• About this task: Please state how many lines of the records hold the string "value", giving nothing but the number.

• Stored data entries:
--- START ---
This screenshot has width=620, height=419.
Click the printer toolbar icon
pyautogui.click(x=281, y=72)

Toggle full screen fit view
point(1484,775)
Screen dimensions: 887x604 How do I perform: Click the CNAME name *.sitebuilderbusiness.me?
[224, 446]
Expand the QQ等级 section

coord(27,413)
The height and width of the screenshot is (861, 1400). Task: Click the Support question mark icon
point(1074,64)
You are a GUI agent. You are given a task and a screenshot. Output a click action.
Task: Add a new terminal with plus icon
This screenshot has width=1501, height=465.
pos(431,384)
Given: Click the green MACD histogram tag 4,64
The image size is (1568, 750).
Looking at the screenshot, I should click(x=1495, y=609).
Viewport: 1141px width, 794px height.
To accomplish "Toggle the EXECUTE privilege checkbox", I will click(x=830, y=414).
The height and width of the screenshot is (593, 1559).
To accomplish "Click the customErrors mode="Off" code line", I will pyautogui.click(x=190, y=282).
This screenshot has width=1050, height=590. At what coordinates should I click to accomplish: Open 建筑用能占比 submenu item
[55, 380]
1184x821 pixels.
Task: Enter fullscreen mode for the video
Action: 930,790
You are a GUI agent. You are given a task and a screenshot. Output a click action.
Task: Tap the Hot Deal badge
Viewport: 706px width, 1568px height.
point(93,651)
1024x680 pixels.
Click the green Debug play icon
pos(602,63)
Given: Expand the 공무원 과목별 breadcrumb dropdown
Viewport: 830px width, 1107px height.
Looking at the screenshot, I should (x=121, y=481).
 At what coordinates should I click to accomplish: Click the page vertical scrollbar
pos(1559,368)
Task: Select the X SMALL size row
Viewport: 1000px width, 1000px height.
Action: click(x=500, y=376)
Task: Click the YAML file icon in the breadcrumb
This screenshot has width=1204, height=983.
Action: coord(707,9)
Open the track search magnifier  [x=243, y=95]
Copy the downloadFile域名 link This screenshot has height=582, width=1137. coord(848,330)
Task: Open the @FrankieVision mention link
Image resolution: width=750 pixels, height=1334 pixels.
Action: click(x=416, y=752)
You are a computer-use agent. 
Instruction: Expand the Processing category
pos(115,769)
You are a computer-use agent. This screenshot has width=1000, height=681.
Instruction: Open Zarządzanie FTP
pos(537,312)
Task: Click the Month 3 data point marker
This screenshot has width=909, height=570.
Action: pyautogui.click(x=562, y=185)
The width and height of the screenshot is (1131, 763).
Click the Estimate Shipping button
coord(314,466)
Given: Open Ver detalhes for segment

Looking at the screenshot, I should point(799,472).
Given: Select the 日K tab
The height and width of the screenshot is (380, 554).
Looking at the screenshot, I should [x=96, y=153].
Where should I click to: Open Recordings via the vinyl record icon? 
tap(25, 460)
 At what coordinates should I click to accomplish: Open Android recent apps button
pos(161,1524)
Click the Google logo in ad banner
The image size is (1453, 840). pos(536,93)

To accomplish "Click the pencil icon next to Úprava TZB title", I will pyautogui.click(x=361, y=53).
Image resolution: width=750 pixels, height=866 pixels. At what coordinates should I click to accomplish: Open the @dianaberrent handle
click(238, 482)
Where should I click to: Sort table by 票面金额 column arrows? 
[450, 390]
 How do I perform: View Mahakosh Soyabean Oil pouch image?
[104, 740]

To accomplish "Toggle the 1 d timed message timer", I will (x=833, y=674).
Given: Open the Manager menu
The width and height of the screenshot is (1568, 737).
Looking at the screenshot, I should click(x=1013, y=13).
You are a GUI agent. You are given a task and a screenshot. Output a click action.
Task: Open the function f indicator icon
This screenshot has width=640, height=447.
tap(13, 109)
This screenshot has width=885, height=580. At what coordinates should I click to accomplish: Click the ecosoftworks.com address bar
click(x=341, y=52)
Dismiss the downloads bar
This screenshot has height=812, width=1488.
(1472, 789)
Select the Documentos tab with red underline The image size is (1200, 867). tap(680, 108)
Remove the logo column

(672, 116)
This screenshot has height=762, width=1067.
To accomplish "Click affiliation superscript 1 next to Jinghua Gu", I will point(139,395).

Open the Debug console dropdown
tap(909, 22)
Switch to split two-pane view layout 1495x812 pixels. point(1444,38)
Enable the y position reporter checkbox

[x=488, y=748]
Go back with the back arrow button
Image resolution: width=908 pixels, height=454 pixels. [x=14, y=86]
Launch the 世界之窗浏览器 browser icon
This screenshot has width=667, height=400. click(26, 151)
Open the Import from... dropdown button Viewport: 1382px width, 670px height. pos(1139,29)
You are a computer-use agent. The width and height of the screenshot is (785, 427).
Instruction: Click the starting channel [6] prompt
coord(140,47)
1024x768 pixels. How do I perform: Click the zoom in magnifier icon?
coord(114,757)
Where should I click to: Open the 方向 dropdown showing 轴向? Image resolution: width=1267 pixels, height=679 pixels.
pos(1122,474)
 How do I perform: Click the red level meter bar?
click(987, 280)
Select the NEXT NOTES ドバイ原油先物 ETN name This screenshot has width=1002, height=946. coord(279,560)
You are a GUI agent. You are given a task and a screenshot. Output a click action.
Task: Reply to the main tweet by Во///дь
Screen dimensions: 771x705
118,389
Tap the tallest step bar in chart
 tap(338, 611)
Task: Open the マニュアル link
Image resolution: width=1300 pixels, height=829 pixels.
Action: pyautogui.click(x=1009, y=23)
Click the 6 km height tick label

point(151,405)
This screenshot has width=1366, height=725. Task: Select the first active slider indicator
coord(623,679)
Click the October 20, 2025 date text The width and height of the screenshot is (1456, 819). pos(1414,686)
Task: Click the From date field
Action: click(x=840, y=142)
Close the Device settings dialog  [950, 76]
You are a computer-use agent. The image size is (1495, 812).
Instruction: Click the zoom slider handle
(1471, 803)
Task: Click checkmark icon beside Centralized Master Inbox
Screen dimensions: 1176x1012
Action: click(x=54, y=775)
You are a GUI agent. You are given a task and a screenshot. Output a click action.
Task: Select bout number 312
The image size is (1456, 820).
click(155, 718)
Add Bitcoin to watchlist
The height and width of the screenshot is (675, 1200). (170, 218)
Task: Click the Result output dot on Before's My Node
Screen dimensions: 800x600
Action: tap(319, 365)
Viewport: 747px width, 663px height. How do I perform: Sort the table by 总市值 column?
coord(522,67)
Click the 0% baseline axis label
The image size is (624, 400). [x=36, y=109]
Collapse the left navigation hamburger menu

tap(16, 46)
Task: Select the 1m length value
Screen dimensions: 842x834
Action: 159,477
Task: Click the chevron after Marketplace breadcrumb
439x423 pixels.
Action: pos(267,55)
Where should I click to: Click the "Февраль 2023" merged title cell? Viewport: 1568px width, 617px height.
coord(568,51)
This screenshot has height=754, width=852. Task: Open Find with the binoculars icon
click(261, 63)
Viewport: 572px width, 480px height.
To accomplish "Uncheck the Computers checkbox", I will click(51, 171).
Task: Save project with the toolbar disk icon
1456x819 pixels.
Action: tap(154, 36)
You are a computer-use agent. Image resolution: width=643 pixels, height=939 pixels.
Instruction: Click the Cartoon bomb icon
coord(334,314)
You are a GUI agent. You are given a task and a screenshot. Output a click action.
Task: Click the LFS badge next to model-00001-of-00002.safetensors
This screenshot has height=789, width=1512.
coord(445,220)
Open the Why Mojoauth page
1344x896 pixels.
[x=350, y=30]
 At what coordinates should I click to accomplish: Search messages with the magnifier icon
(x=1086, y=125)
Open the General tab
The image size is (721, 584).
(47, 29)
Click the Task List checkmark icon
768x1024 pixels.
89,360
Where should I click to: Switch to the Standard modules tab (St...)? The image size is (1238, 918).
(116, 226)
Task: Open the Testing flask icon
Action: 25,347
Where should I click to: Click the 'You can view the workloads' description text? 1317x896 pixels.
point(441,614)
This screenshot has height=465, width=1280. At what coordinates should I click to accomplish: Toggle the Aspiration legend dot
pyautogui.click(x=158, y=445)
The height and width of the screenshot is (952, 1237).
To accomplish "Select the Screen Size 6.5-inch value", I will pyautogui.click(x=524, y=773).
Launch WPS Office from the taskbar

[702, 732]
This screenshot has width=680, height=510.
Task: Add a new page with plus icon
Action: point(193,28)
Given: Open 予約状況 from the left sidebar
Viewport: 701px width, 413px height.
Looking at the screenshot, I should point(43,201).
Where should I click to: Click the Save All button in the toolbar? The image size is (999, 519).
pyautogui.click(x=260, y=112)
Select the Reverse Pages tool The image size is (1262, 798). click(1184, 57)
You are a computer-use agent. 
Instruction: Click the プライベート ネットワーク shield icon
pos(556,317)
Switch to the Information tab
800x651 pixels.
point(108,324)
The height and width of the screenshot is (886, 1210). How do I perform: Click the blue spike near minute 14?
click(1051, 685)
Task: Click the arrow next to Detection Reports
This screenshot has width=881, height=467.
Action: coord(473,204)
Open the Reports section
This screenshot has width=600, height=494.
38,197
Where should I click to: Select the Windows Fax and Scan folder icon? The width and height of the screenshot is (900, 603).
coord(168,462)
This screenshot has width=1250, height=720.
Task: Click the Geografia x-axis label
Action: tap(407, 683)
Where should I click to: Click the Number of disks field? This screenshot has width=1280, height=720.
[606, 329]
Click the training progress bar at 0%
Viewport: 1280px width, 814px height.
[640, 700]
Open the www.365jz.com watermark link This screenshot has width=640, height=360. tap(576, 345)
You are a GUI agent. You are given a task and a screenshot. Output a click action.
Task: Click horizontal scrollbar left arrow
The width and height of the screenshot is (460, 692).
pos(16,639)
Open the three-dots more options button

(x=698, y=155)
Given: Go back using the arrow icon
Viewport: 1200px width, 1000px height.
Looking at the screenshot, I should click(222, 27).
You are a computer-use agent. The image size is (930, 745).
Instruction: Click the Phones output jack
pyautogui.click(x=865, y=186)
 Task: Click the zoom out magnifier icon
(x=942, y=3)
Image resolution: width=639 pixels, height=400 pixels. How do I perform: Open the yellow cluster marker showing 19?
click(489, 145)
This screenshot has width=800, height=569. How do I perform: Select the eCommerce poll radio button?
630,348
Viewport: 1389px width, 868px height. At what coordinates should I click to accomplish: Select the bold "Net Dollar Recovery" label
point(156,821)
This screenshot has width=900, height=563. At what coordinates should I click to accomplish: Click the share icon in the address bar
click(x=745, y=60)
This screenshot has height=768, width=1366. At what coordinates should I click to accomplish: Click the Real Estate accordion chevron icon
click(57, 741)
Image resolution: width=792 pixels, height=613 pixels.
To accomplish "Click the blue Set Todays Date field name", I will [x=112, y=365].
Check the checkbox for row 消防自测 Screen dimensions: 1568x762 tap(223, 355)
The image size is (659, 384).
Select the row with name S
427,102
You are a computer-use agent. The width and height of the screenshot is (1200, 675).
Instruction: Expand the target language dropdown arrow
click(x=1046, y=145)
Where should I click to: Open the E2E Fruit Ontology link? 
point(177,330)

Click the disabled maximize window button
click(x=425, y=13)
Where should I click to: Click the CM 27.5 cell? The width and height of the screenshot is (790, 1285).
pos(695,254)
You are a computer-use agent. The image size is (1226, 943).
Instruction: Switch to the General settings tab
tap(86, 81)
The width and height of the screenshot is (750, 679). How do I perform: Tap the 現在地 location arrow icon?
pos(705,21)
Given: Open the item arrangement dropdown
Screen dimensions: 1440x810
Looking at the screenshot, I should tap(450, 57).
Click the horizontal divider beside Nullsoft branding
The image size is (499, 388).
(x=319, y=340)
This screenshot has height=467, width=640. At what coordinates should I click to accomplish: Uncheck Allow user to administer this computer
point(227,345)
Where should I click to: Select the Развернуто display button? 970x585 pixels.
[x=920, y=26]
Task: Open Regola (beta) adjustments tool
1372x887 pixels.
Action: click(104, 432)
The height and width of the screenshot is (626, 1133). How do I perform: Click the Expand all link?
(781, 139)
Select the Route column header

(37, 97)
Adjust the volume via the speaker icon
--- END ---
• Task response: 2